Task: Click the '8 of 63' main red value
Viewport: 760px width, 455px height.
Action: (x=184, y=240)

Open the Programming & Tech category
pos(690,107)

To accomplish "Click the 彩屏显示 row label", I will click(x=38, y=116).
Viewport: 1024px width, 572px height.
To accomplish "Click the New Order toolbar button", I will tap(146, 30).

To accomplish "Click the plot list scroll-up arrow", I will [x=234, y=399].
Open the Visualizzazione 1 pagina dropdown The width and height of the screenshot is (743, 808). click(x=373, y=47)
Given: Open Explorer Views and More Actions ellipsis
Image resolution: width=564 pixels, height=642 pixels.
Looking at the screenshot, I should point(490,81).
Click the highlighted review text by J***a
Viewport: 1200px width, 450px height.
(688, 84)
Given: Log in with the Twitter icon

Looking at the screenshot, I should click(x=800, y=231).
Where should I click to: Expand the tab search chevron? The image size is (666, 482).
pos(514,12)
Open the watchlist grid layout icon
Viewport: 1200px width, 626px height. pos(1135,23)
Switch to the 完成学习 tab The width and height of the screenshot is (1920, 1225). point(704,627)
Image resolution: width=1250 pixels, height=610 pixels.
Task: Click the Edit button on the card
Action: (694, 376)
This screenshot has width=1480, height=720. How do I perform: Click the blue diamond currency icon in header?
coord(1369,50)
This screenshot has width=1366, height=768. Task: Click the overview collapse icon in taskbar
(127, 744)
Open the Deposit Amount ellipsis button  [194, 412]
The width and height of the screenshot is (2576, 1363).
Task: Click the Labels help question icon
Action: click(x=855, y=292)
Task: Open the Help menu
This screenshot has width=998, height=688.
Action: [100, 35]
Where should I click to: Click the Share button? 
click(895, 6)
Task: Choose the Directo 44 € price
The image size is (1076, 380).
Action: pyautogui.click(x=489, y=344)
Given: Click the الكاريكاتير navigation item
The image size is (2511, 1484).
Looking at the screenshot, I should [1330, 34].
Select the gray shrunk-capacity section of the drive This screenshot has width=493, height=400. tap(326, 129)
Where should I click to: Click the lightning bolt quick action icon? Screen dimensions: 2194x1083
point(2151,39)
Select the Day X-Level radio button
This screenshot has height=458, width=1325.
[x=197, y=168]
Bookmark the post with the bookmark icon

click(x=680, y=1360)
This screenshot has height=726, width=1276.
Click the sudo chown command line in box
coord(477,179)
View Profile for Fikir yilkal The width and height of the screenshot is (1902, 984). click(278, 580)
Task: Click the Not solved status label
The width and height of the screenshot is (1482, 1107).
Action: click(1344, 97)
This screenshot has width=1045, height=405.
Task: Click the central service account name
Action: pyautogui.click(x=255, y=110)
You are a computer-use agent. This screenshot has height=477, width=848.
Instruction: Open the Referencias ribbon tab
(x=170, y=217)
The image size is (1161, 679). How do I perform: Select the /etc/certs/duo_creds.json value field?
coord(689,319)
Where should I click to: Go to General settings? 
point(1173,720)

--- --- ---

Copia todas las líneas del listado de arriba, sin cambiar ni una sola letra.

* [Solución]:
Task: Click the '8 of 63' main red value
Viewport: 760px width, 455px height.
Action: (x=184, y=240)

Open the Programming & Tech category
pos(690,107)

To accomplish "Click the 彩屏显示 row label", I will click(x=38, y=116).
Viewport: 1024px width, 572px height.
To accomplish "Click the New Order toolbar button", I will tap(146, 30).

To accomplish "Click the plot list scroll-up arrow", I will [x=234, y=399].
Open the Visualizzazione 1 pagina dropdown The width and height of the screenshot is (743, 808). click(x=373, y=47)
Given: Open Explorer Views and More Actions ellipsis
Image resolution: width=564 pixels, height=642 pixels.
Looking at the screenshot, I should point(490,81).
Click the highlighted review text by J***a
Viewport: 1200px width, 450px height.
(688, 84)
Given: Log in with the Twitter icon

Looking at the screenshot, I should click(x=800, y=231).
Where should I click to: Expand the tab search chevron? The image size is (666, 482).
pos(514,12)
Open the watchlist grid layout icon
Viewport: 1200px width, 626px height. pos(1135,23)
Switch to the 完成学习 tab The width and height of the screenshot is (1920, 1225). point(704,627)
Image resolution: width=1250 pixels, height=610 pixels.
Task: Click the Edit button on the card
Action: (694, 376)
This screenshot has width=1480, height=720. How do I perform: Click the blue diamond currency icon in header?
coord(1369,50)
This screenshot has width=1366, height=768. Task: Click the overview collapse icon in taskbar
(127, 744)
Open the Deposit Amount ellipsis button  [194, 412]
The width and height of the screenshot is (2576, 1363).
Task: Click the Labels help question icon
Action: click(x=855, y=292)
Task: Open the Help menu
This screenshot has width=998, height=688.
Action: [100, 35]
Where should I click to: Click the Share button? 
click(895, 6)
Task: Choose the Directo 44 € price
The image size is (1076, 380).
Action: pyautogui.click(x=489, y=344)
Given: Click the الكاريكاتير navigation item
The image size is (2511, 1484).
Looking at the screenshot, I should [1330, 34].
Select the gray shrunk-capacity section of the drive This screenshot has width=493, height=400. tap(326, 129)
Where should I click to: Click the lightning bolt quick action icon? Screen dimensions: 2194x1083
point(2151,39)
Select the Day X-Level radio button
This screenshot has height=458, width=1325.
[x=197, y=168]
Bookmark the post with the bookmark icon

click(x=680, y=1360)
This screenshot has height=726, width=1276.
Click the sudo chown command line in box
coord(477,179)
View Profile for Fikir yilkal The width and height of the screenshot is (1902, 984). click(278, 580)
Task: Click the Not solved status label
The width and height of the screenshot is (1482, 1107).
Action: click(1344, 97)
This screenshot has width=1045, height=405.
Task: Click the central service account name
Action: pyautogui.click(x=255, y=110)
You are a computer-use agent. This screenshot has height=477, width=848.
Instruction: Open the Referencias ribbon tab
(x=170, y=217)
The image size is (1161, 679). How do I perform: Select the /etc/certs/duo_creds.json value field?
coord(689,319)
Where should I click to: Go to General settings? 
point(1173,720)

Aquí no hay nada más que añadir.